Academic ideas: in some cases I have become an unofficial clarifying voice for academic work. This has happened because students have realised they can ask the staff here anything they like, and in other cases I have made a comment on walkarounds. I always state that I do not know their syllabus, and indeed keep a distance from lecturers' syllabuses. I have advised on social science content, business/ marketing and history of English. I have also assisted with students being introduced to HE study. Sometimes in the Group Skills room I have become involved in discussions around work, clarifying areas. I have done my own additional reading and writing to come back to a topic that is ongoing among students. In the evenings I have found myself able to give extended conversational support on essay concepts, which follows on my interest in developing critical thinking.

Website: Especially during the summer I created a website for HE resources. It holds the adapted induction material, web links found or advised upon, a glossary of terms and some areas of social science and business knowledge. The glossary of terms was created from about four sources and rewritten heavily, to give students ready access to terminology from where they sit at the computer terminals.
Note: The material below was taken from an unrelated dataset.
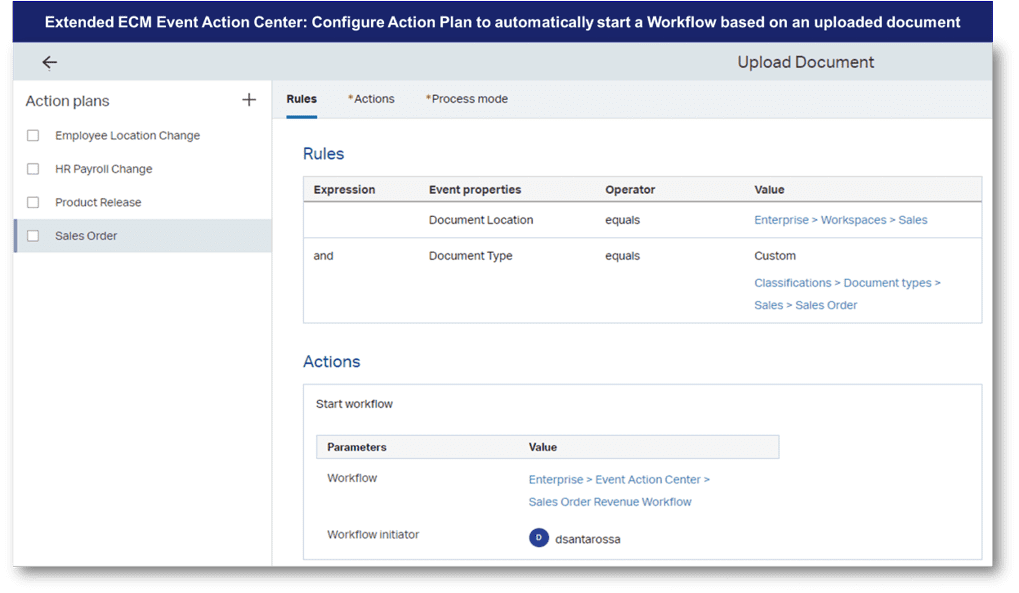Follow the Enterprise > Event Action Center link
Image resolution: width=1019 pixels, height=593 pixels.
point(618,479)
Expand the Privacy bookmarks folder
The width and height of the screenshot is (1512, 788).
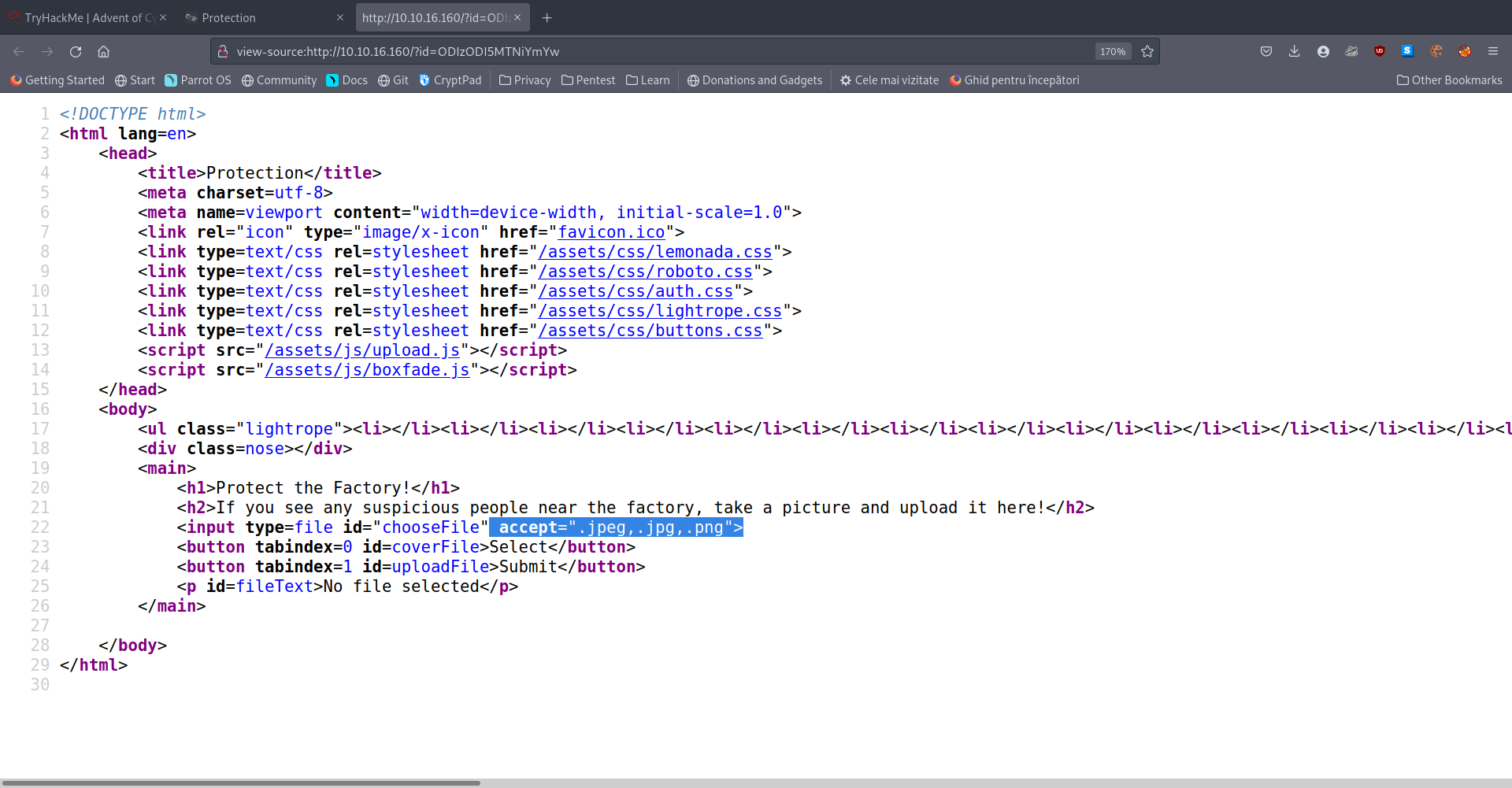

The intention was for this to become attached to the main Grimsby College website, to be available to students at home. Although the process of connection was begun, it was not carried through, and I was told that the content of the more academic subject pieces (not the glossary) would require lecturer review. So although the website exists on the M drive, and was made very simple to use, it has not been used and not advertised.
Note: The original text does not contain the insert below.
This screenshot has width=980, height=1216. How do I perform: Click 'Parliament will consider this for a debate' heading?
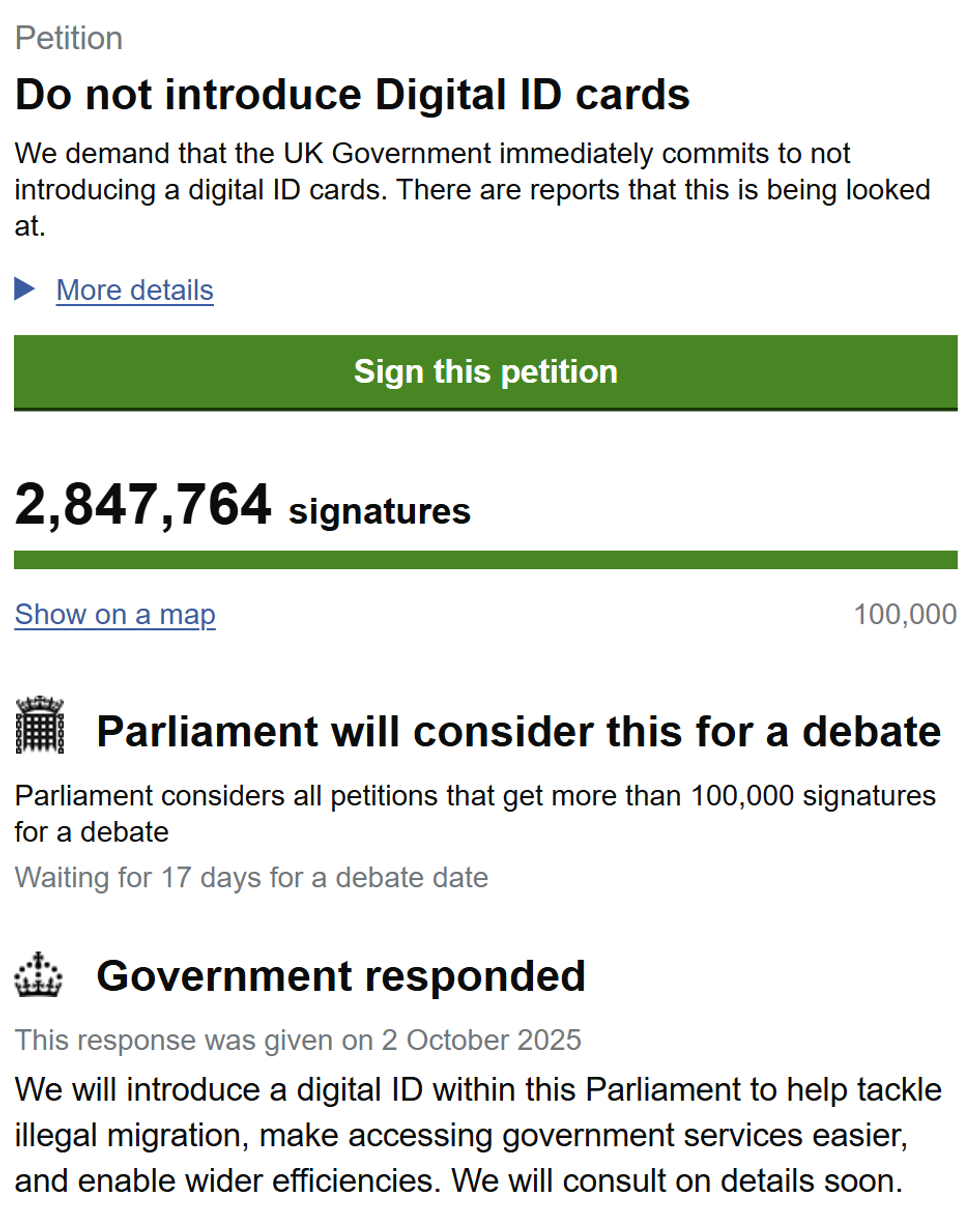coord(518,732)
Additional - own website: In a very ad hoc manner, according to specific contacts with students and needs of home access, and having discussed this soon after appointment, I have used my own website to host some study material. I have my own personal interest in my academic reading and writing, with study skills and research methods, and such material has been an extra source to consult for some students as they might find on any website they search. However, I have not advertised my own website in a general manner. Access to materials for students at home is a matter the College must address itself; nevertheless, especially for part time students and those for whom I know a real additional service can be offered, I have made use of my own ability to write, maintain a website and having one.
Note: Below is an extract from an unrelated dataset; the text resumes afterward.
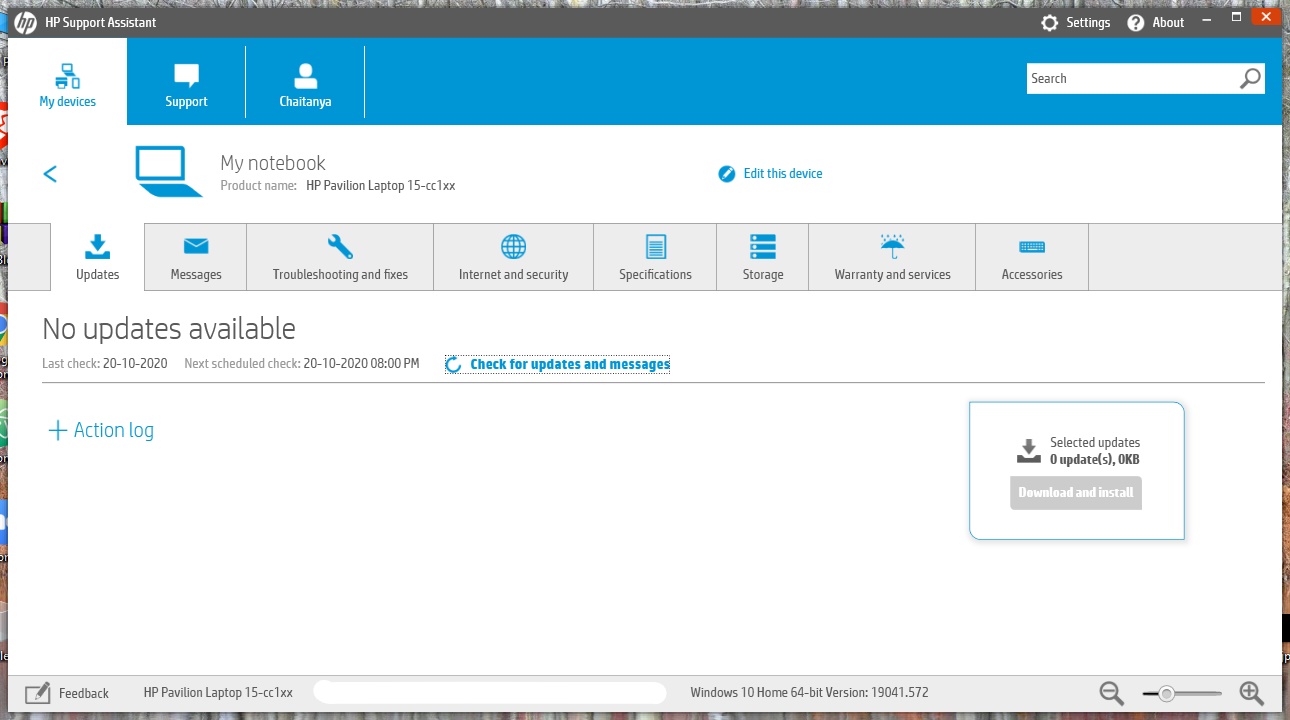Viewport: 1290px width, 720px height.
Task: Open the My devices section
Action: point(68,82)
Resources added and created

Programs

I asked the Network centre to install a copy of Note Tab Light, which is a text editor and HTML assisting editor. I have exclusive access to change its clip books. I have used this to write notes, create web pages and also to break into corrupted or otherwise files that some programs will not load. For example one (nameless!) lecturer saves MS Word files as Excel extensions making them inaccessible, but the text editor reveals this.

I also brought for specific computer locations a copy of Irfan View put on the scanning computer and staff desk computer. It makes image control very accessible, and has extracted images from MS Word documents for separate manipulation and expanded printing.

Electronic documents

Some are held in the dormant website area, accessed from the worsfolda folder on the M drive. Materials include:

heresweb: self contained folder and basis for HE Research Centre website which divides into these sections:

Links: Social science, culture - English - Arts, psychology and counselling, mathematics, business and economics

Study skills: critical thinking, the way we learn, academic writing, producing essays, the narrative stream in academic writing, using journalistic output, taking notes, doing presentations, saving time (note: some of these were donations from me).

Glossary of terms: a link page and two huge pages of definitions from social science, business, culture
and literature.

Some documents exist only on my own network folder.

Summary

I have therefore been able to expand this post to respond to customer need, and in fact the HE Research Centre can be seen as a customer support area. We respond. It is a practical and successful demonstration of how learning can become student centred, with flexibility and self-ownership built into the learning process, so long as this IT and resource use is supported.